All complications associated with chronic cholangitis and/or cholelithiasis have been described in patients with LPAC syndrome: intrahepatic cholangiocarcinoma (IHCC) (Fig. 10), portal hypertension, cholangitis and abscess formation (Fig 11), hepatic fibrosis or cirrhosis. IHCC is a rare primary liver tumour (10-20 %) [31, 32]. Several risk factors have been identified and differ in western and Asian populations: primary sclerosing cholangitis, congenital biliary abnormalities and hepatolithiasis [32]. In most cases, no underlying risk factor is found.
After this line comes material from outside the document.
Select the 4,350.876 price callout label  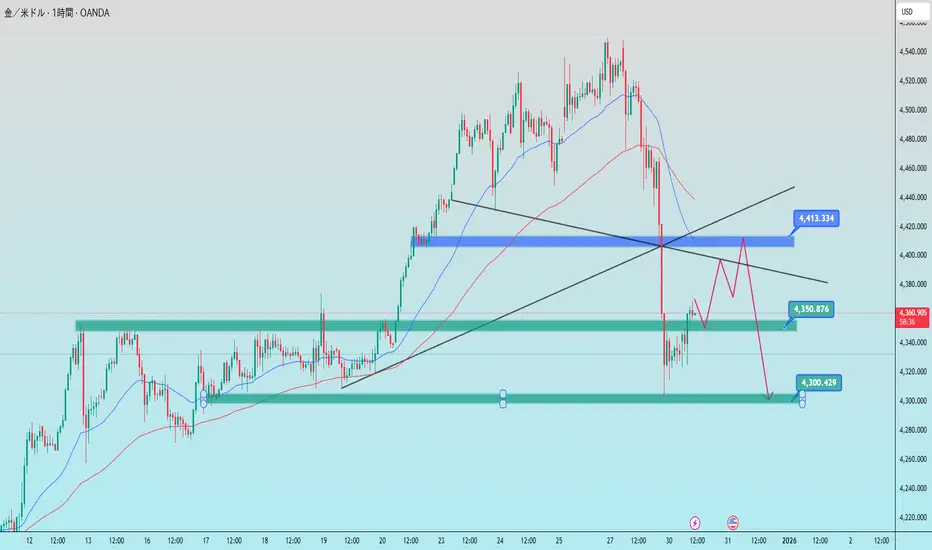pyautogui.click(x=811, y=309)
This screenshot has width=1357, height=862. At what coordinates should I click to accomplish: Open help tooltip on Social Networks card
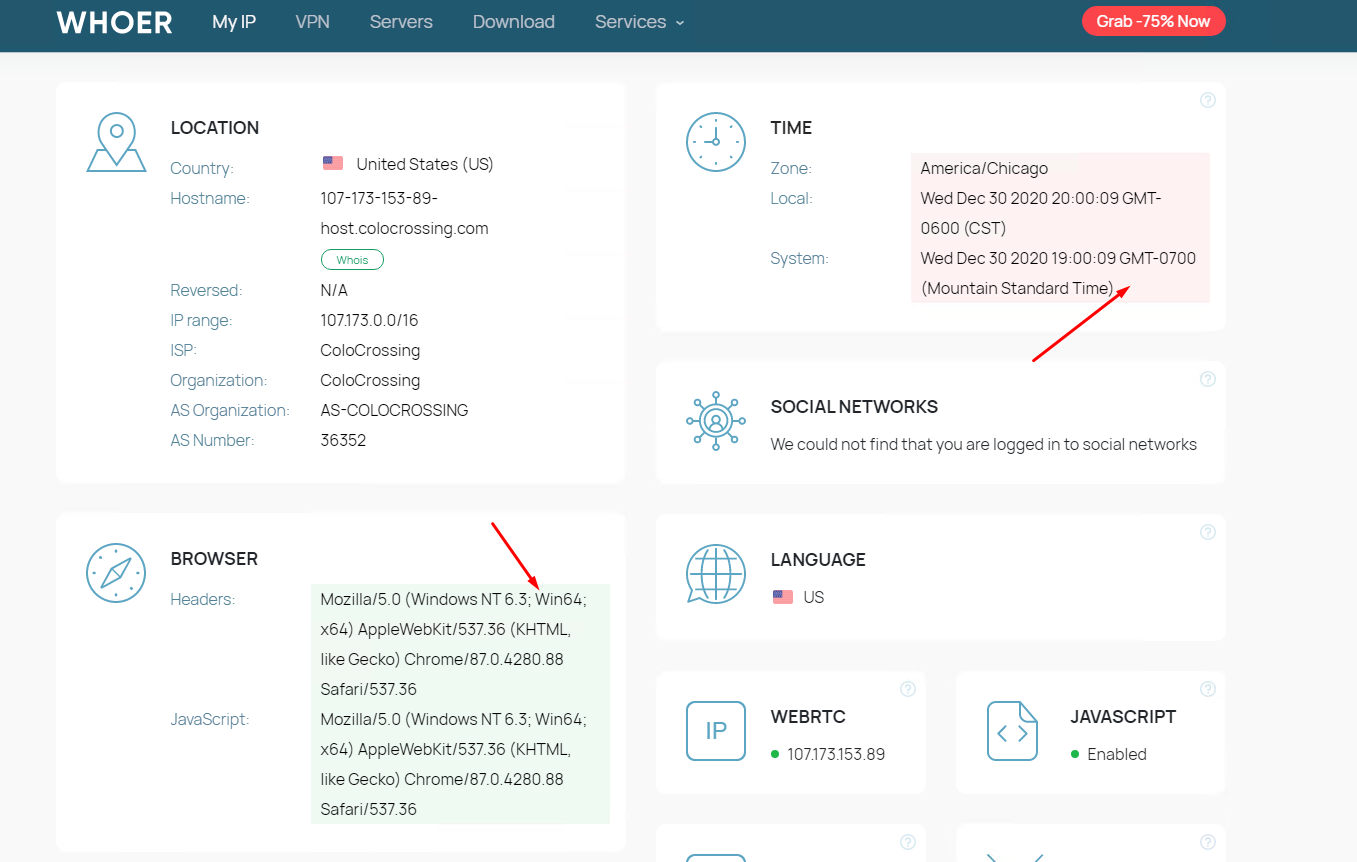[1207, 379]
Recently, Tougeron et al. [9] reported two cases of IHCC in different and unrelated families with MDR3 deficiency. In both cases, no argument supporting the direct relation between ABCB4 mutations and tumorigenesis was found and IHCC may be considered as a consequence of the chronic biliary abnormalities. Genetic polymorphisms in biliary transporters genes have been studied but, to date, no relation has been established between IHCC and ABCB4 mutations [4].

Fig. 10

Severe LPAC syndrome with secondary intrahepatic cholangiocarcinoma formation in a 55-year-old woman. Maximum intensity projection coronal MRCP (a), and transverse T2-weighted acquisition show right biliary irregularities and dilated left bile ducts filled with several small intrahepatic stones (white arrow in b). Two years later, T1-weighted transverse acquisitions with fat saturation after gadolinium chelate injection obtained at portal phase (c) and transverse T2-weighted acquisition (d) show an intrahepatic large mass with irregular contrast enhancement (white star). Liver biopsy confirmed the diagnosis of intrahepatic cholangiocarcioma

Fig. 11

Biliary abscess formation in a 30-year-old woman. Transverse T1-weighted contrast enhanced acquisitions (a and b) show small round lesions with peripheral enhancement (arrows) corresponding to abscesses in segment II (a) and IV (b). The patient previously underwent right hepatectomy for multiple and diffuse bile duct stones

Conclusion

LPAC syndrome is the main hepatic condition associated with ABCB4/MDR3 in adults. It is mainly characterised by intrahepatic lithiasis and, in severe forms, by bile duct dilatations and rarely, secondary cholangitis.